PROBLEM REQUIREMENTS - Your answer should hold only the lines from the one with "Template Design by" through the end of the listing below, each retyped exactly.

[[ LISTED RECORDS, beginning ]]

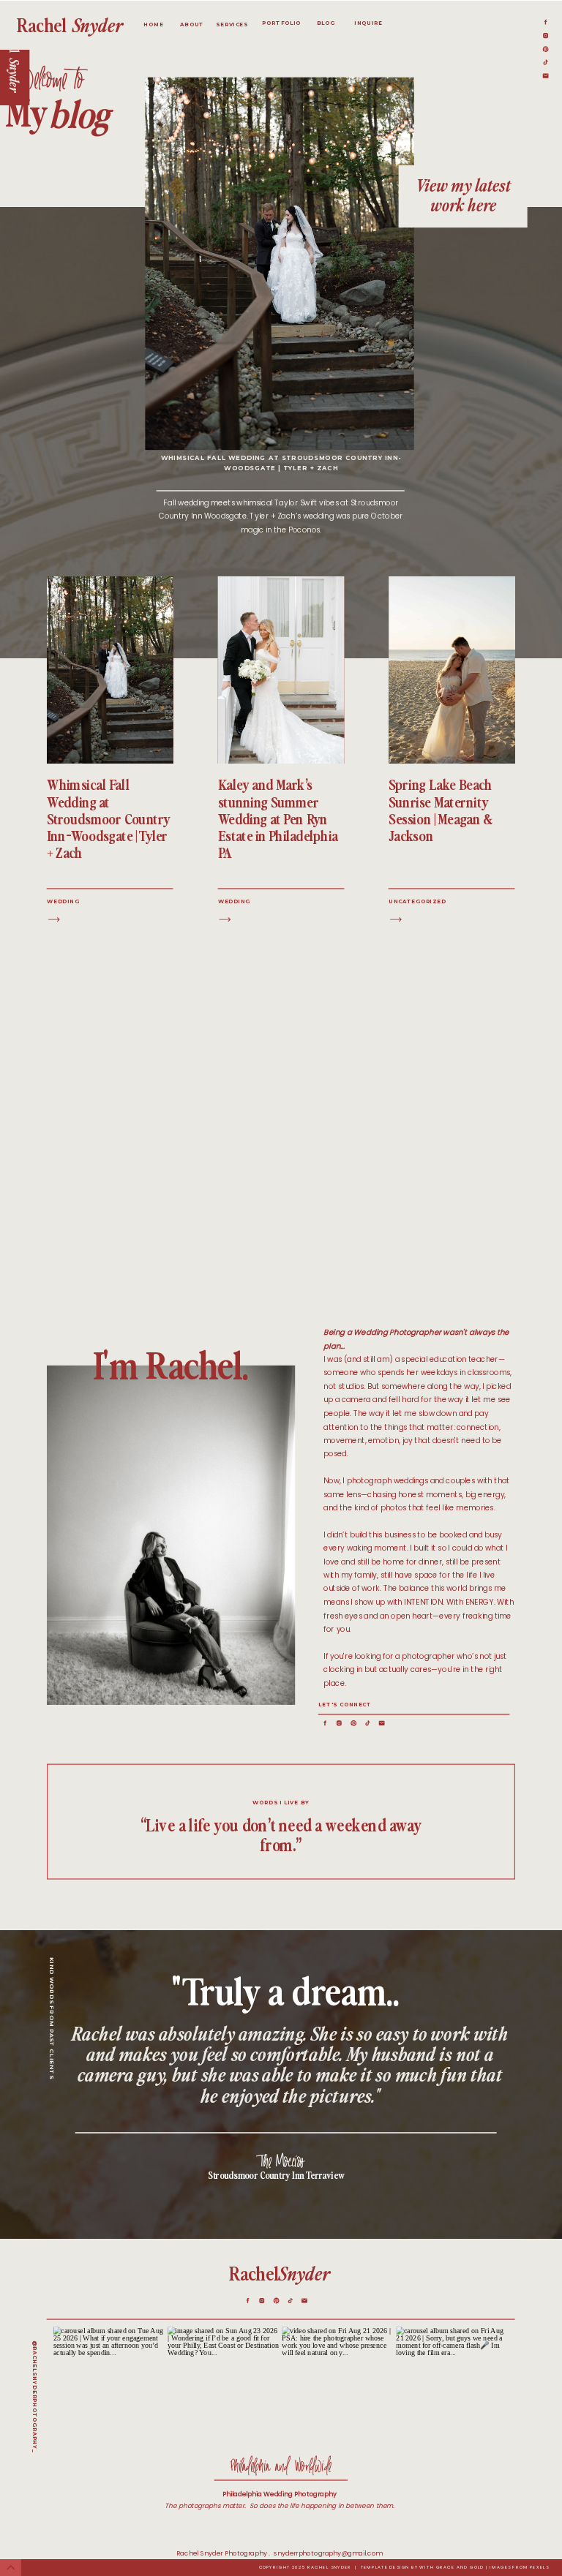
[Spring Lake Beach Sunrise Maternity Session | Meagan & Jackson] (395, 920)
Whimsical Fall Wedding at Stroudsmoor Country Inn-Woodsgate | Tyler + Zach (109, 818)
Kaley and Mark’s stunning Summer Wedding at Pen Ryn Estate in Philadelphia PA (278, 818)
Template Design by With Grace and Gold (422, 2568)
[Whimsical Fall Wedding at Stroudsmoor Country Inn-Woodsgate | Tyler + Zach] (54, 920)
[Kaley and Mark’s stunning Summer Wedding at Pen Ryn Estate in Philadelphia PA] (225, 920)
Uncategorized (417, 901)
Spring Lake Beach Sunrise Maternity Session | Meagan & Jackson (440, 810)
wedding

[[ LISTED RECORDS, end ]]

WRITTEN REPLY -
Template Design by With Grace and Gold (422, 2568)
[Whimsical Fall Wedding at Stroudsmoor Country Inn-Woodsgate | Tyler + Zach] (54, 920)
[Kaley and Mark’s stunning Summer Wedding at Pen Ryn Estate in Philadelphia PA] (225, 920)
Uncategorized (417, 901)
Spring Lake Beach Sunrise Maternity Session | Meagan & Jackson (440, 810)
wedding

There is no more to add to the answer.